[Start of Attachment]

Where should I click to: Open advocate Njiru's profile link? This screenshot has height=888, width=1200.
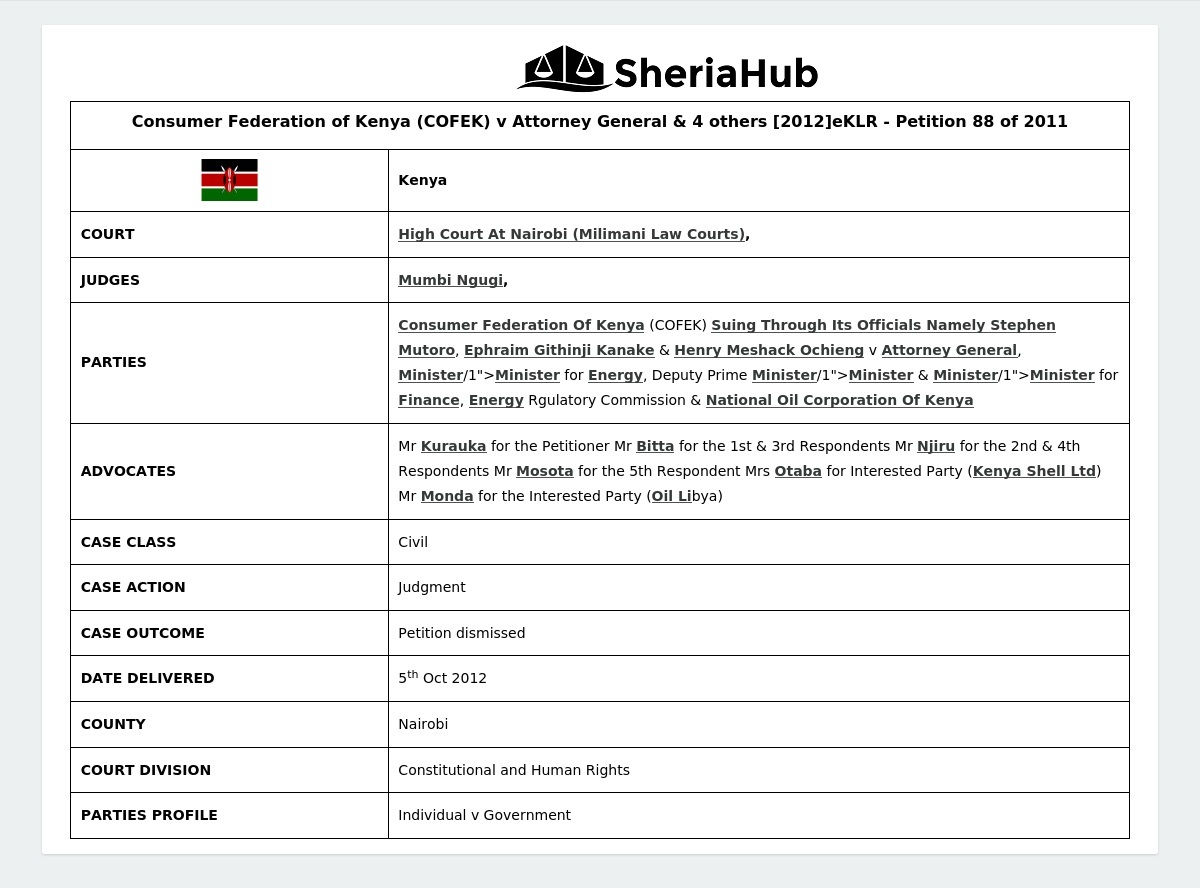point(936,446)
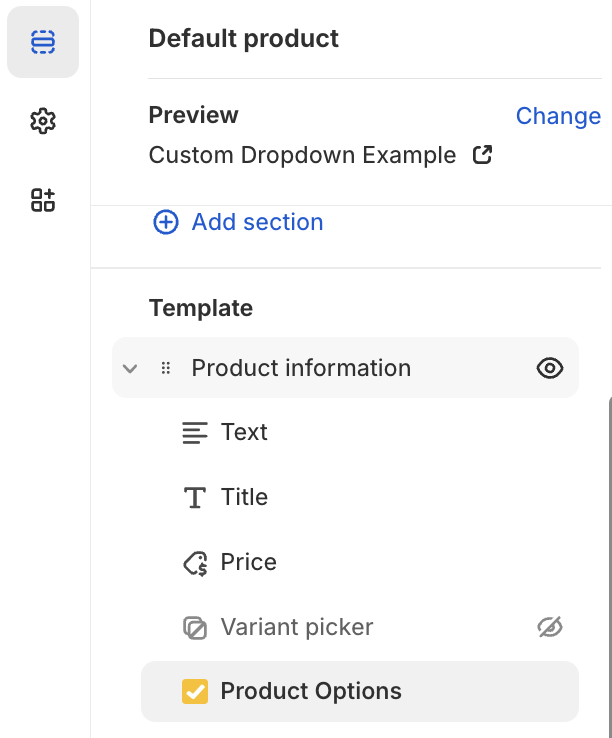Image resolution: width=612 pixels, height=738 pixels.
Task: Change the preview product
Action: [x=558, y=116]
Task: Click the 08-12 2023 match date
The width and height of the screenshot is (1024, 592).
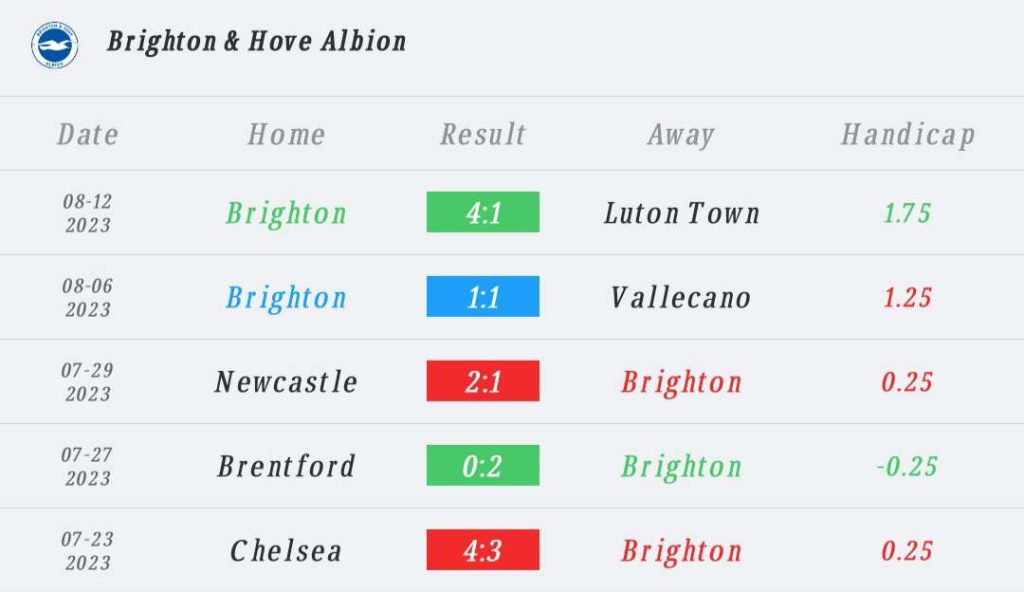Action: (88, 213)
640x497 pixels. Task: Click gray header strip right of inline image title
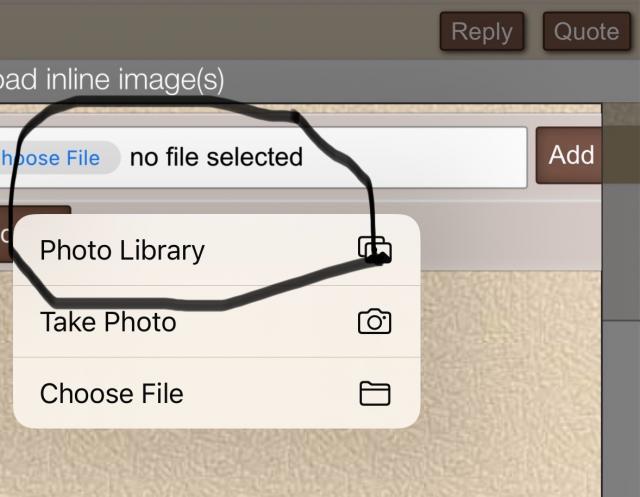pyautogui.click(x=430, y=79)
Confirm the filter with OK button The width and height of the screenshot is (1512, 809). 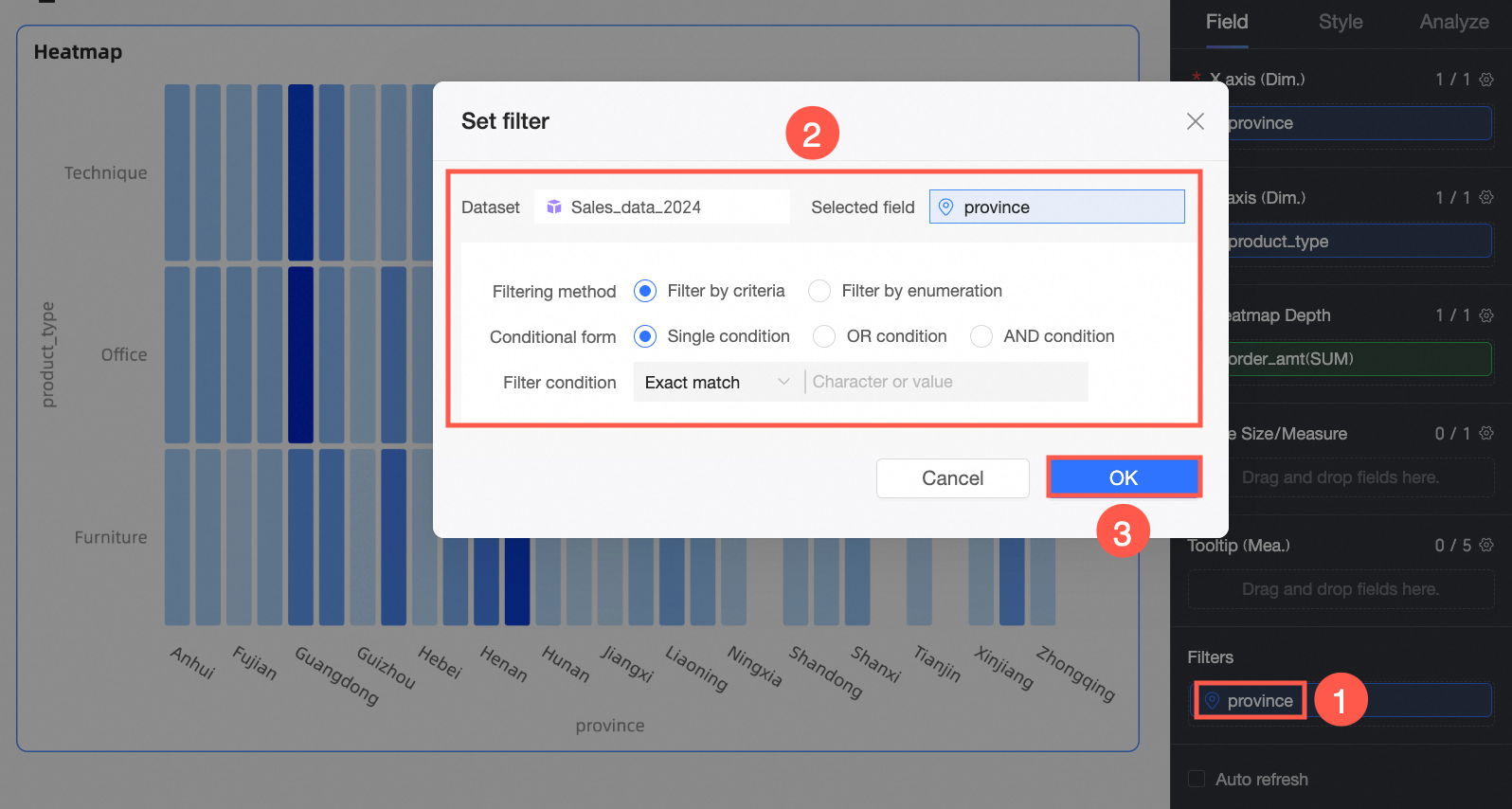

[End of Attachment]

## Directions
Nothing but an exact repeat of the records, pictures excluded, belongs in the answer.

## Completed exercise
Where should I click to: Open advocate Njiru's profile link? This screenshot has height=888, width=1200.
point(936,446)
Image resolution: width=612 pixels, height=738 pixels.
Task: Change the preview product
Action: [x=558, y=116]
Task: Click the 08-12 2023 match date
The width and height of the screenshot is (1024, 592).
Action: (88, 213)
640x497 pixels. Task: Click gray header strip right of inline image title
pyautogui.click(x=430, y=79)
Confirm the filter with OK button The width and height of the screenshot is (1512, 809). 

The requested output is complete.